Your objective:
Copy the data word for word, starting at the line that contains "Given: Click the Добавить button" and ending with the last line of the data, leaving out the pictures.

Items:
--

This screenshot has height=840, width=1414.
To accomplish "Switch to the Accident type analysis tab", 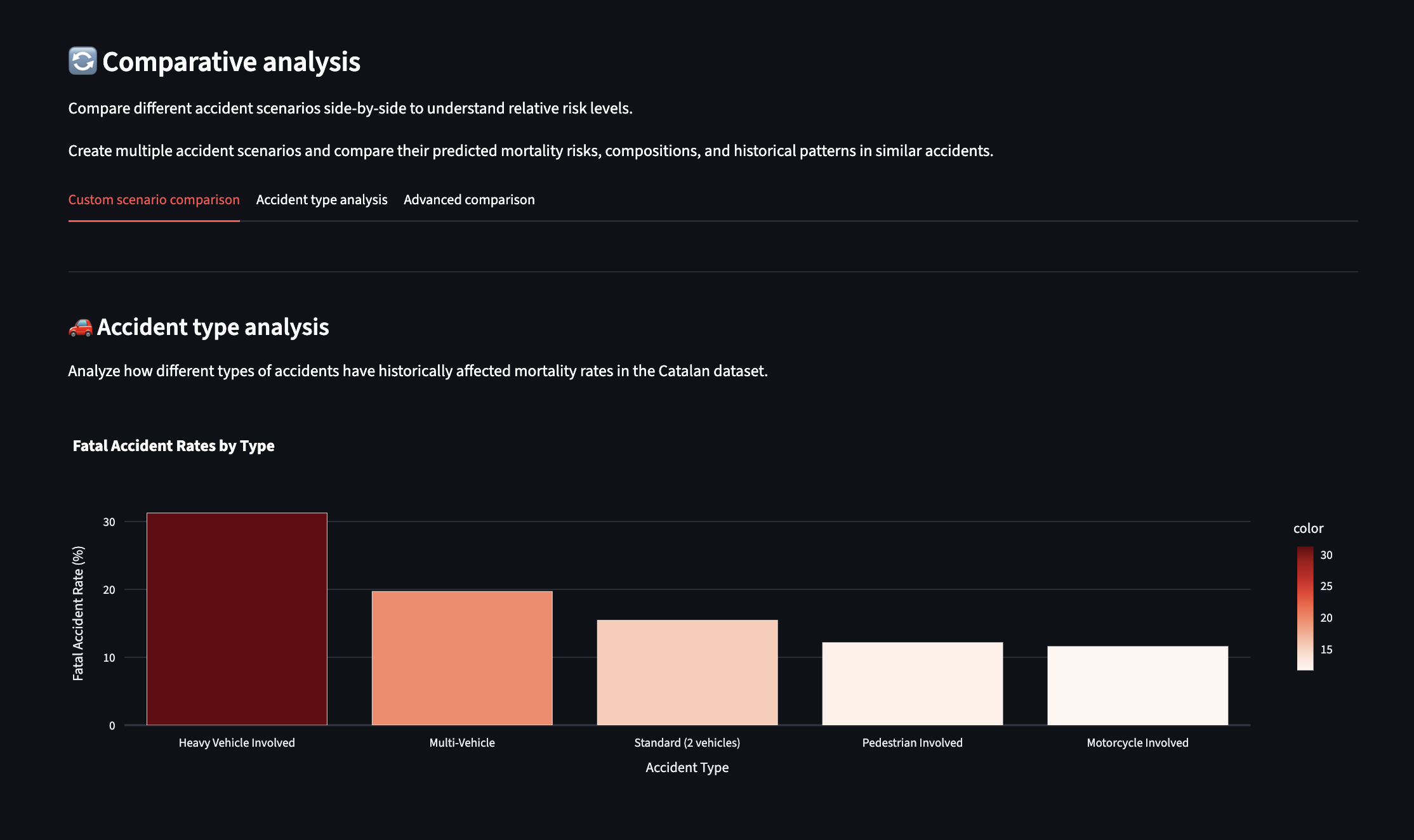I will (321, 199).
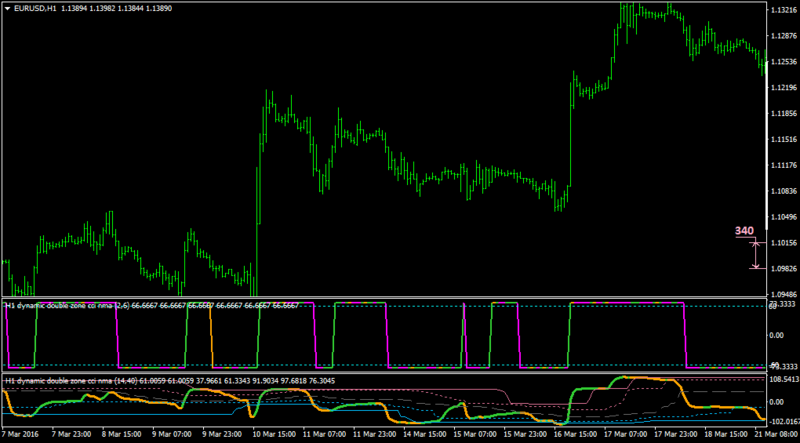
Task: Click the divider between price chart and first indicator
Action: [x=384, y=298]
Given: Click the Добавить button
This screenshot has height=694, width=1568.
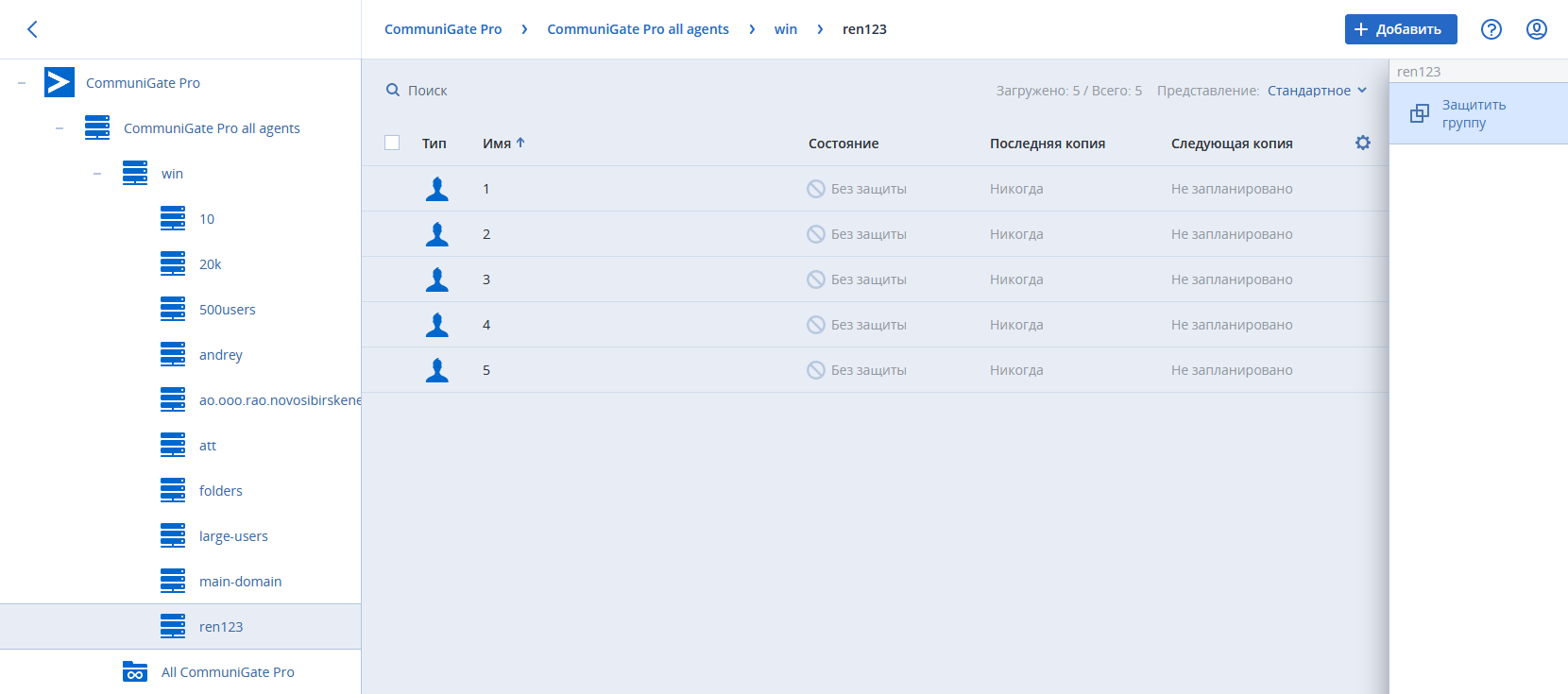Looking at the screenshot, I should point(1400,29).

--

Exercise output:
Given: Click the Добавить button
This screenshot has height=694, width=1568.
Looking at the screenshot, I should point(1400,29).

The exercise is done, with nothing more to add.